The Untold Story of Emmett Louis Till (2005, ThinkFilm, dir/ Keith and Kevin A. Beauchamp, 70 min, sug PG-13, web site) is a biographical documentary relating the story behind the assassination of a 14-year-old African American Emmett Louis Till for whistling at a white girl in Mississippi in August 1955. His murder would provide considerable momentum to the Civil Rights movement later. Much of the narrative consists of interviews with his mother, who relates in graphic detail how his face and skull were mutilated, some of it probably before he was dead. There were two trials with no convictions, and now the Justice Department has opened a new investigation.  The film does show some stills of lynchings.  The film is digital video, in 4:3 aspect ratio so it does not fill a conventional screen but will play full screen on a DVD. There are many authentic and effective black-and-white newsreels and clips shot in the 1950s.  Here is a web reference about the “lynching of Emmett Louis Till”:


Rosewood (1997, Warner Bros., dir. John Singleton, 140 min, PG-13) is a dramatic account of the arson-burning (essentially a mass lynching) of an all black town of Rosewood, FL in 1923 because of a lie. Mann (Ving Rhames) helps some survivors escape the town, with the help of a store owner played by Jon Voigt. An intense, grim but big-looking film.

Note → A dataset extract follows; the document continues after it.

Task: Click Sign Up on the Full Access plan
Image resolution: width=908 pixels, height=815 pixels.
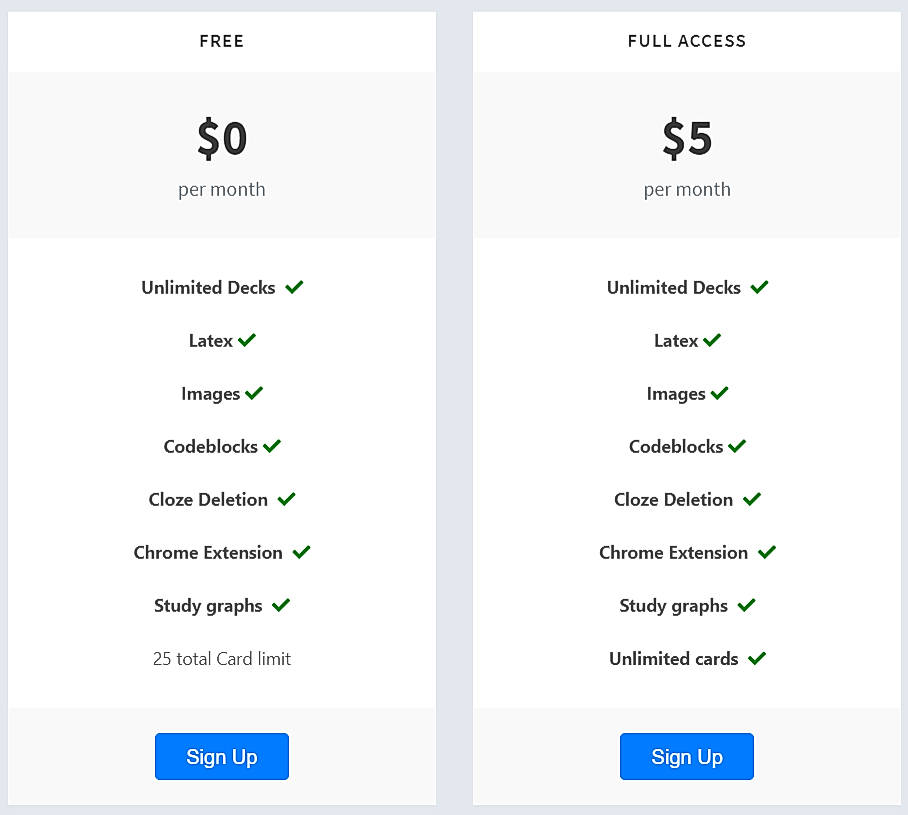Action: pyautogui.click(x=686, y=756)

Separate But Equal (1991, Artisan/Republic, dir. George Stevens, Jr., 186 min) is a TV series in two parts about the arguments and events that led up to the Supreme Court Brown v. Board of Education decision in 1954 ordering an end to public school segregation, albeit “with all deliberate speed.” The first part of the film concentrates on Clarendon County, S.C. (Briggs et. al. v. Elliott et. al.), and the second part deals with the Supreme Court. Sidney Poitier plays Thurgood Marshall, and Richard Kiley is Earl Warren (Burt Lancaster is John W. Davis). One of the most interesting threads of argument concerns history: did abolitionists focus on the civil rights of the freed slaves as citizens, particularly education? Public education had been almost unknown in Civil War times. The arguments refer to the earlier decision, Plessy v. Ferguson (1896), that had held a “separate but equal” paradigm constitutional; and the film also sets the tone for today’s debate about “original intent” of the framers of the Constitution and subsequent amendments; the final unanimous 9-0 Opinion is based on a more modern reading of the Fourteenth Amendment, if still literal to a modern reader. The film has many interesting images, such as a recurring one of a model railroad in Marshall’s home, a model that grows, and even the printing of the Opinion with 50s technology, as well as black-and-white TV broadcasts from the 1952 political conventions (I remember them – I first heard about Nixon then). There is a shot from Little Roundtop in Gettysburg.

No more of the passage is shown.